━━ Data listing ━━

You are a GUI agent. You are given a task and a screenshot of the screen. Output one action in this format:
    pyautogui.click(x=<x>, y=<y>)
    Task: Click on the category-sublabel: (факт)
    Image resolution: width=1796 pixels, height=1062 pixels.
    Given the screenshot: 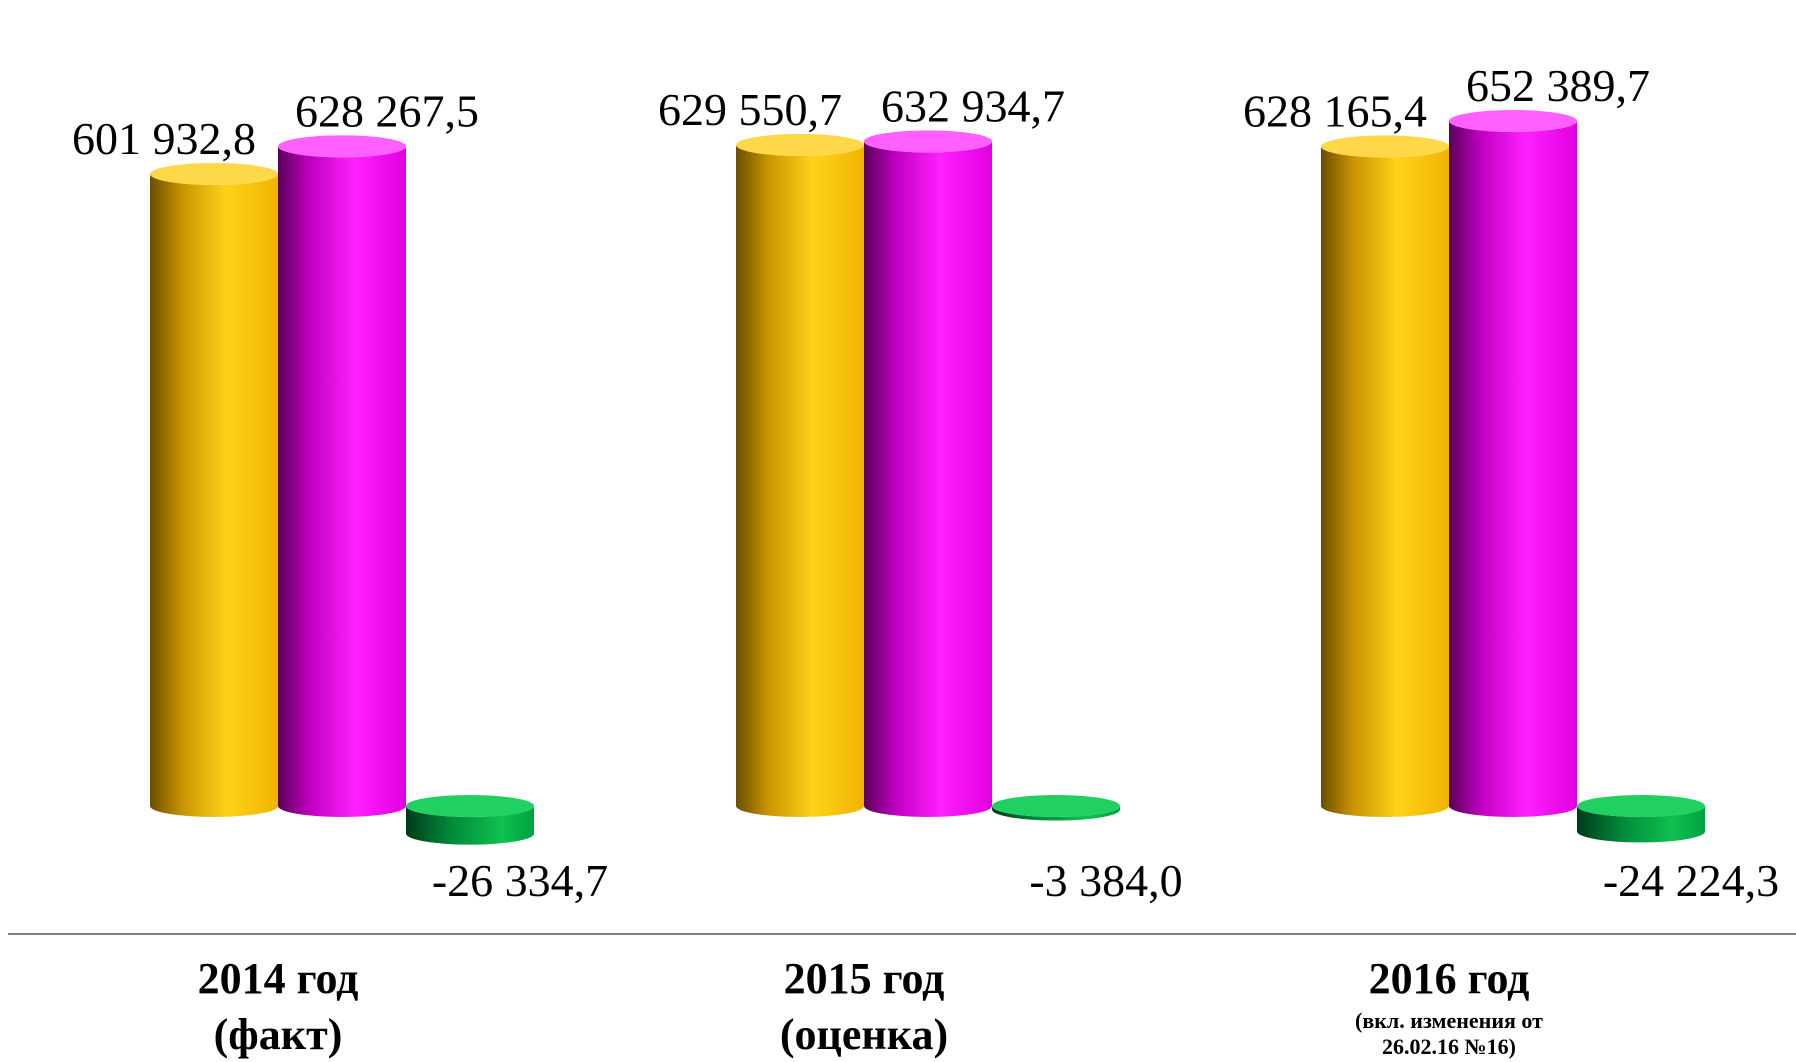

━━━

Return every line of the records above verbatim, omitting the pictures from your answer.

You are a GUI agent. You are given a task and a screenshot of the screen. Output one action in this format:
    pyautogui.click(x=<x>, y=<y>)
    Task: Click on the category-sublabel: (факт)
    Image resolution: width=1796 pixels, height=1062 pixels.
    Given the screenshot: 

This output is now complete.